Abstract

Peripheral arterial disease (PAD) is characterized by insufficient oxygen (O2) supply secondary to reduced blood flow, which provides a unique model to assess the effects of chronic limited O2 delivery on skeletal muscle oxidative capacity. Previous evidence, collected in vivo, suggests that reductions in peak mitochondrial ATP synthesis rates (Vmax) in the skeletal muscle of PAD patients can be attributed to the disease-related impairment in O2 supply, while in vitro assessments have revealed deficits in mitochondrial respiration (JO2) despite ample O2 supply, thereby alluding to defective mitochondrial function as a potential factor in PAD pathology. PURPOSE: To determine the extent to which O2 supply and intrinsic mitochondrial deficits play a role in PAD by combining both in vivo and in vitro assessments of skeletal muscle mitochondrial function. METHODS: Phosphorus magnetic resonance spectroscopy (31P-MRS) and Doppler ultrasound were combined to examine the effect of superimposing reactive hyperemia (RH), induced by a period of brief ischemia during the last 30s of exercise, compared to free-flow conditions (FF) on O2 delivery and Vmax in the calf muscle of 10 PAD patients and 10 physical activity-matched healthy controls (HC). Complex I and II, State 3 JO2 was assessed in vitro on muscle biopsies from the medial gastrocnemius. RESULTS: RH significantly increased post-exercise limb blood flow in HC (FF: 874 ± 271; RH: 1204 ± 284 ml.min-1, P<0.05) with a corresponding improvement in Vmax (FF: 14 ± 3; RH: 19 ± 4 mM.min-1, P<0.05). In contrast, in PAD patients there were no differences in initial post-exercise limb blood flow (FF: 379 ± 136; RH: 441 ± 112 ml.min-1) or Vmax (FF: 11 ± 4; RH: 11 ± 3 mM.min-1). Interestingly, State 3 JO2 assessed in vitro was not different between HC and PAD patients (HC: 24 ± 7; PAD: 25 ± 5 pmol/sec/mg).
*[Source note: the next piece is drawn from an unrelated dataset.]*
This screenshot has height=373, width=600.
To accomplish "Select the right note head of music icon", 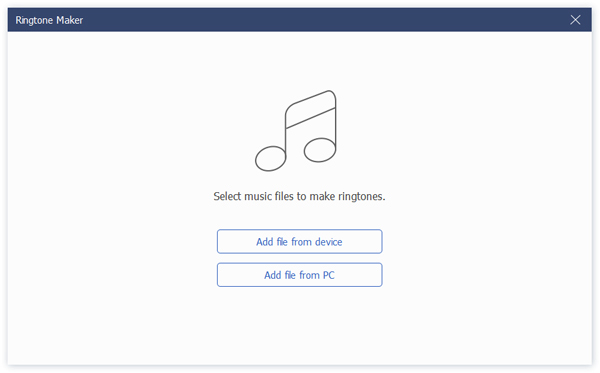I will point(320,150).
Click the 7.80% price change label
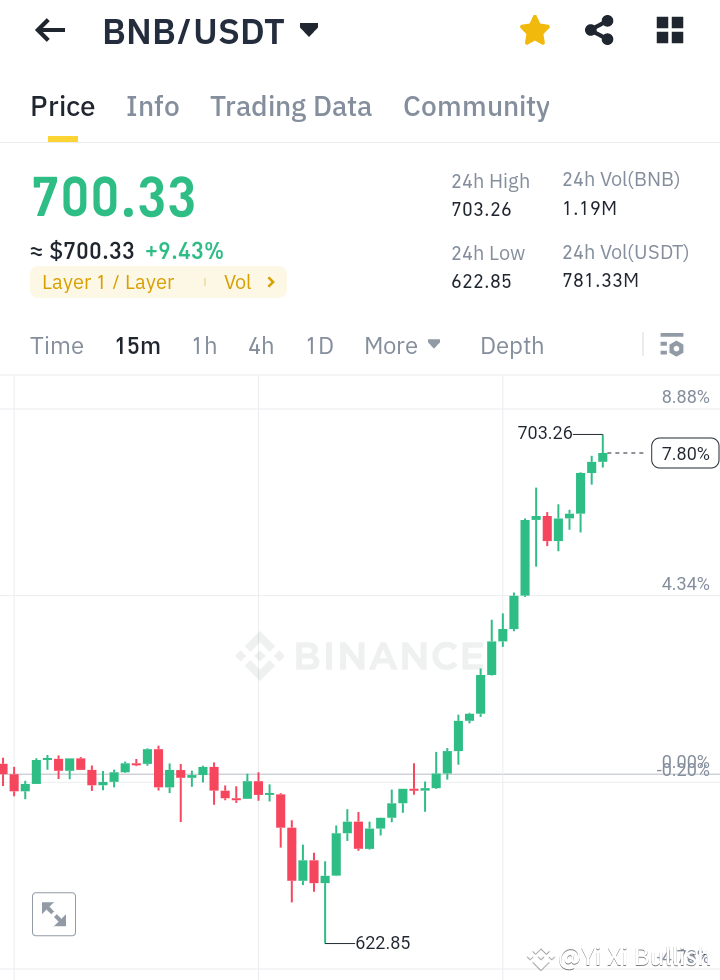 point(684,453)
CONCLUSION: As there was no evidence of an intrinsic mitochondrial deficit in PAD patients, assessed in vitro with adequate O2, observations in vivo that post-exercise blood flow was unable to be augmented and metabolic capacity was attenuated strongly implicates O2 supply as the factor limiting mitochondrial function in PAD. Interestingly, these data reveal that O2 supply in vivo also limits metabolic function in HC, but, in this case, vascular function demonstrates greater plasticity.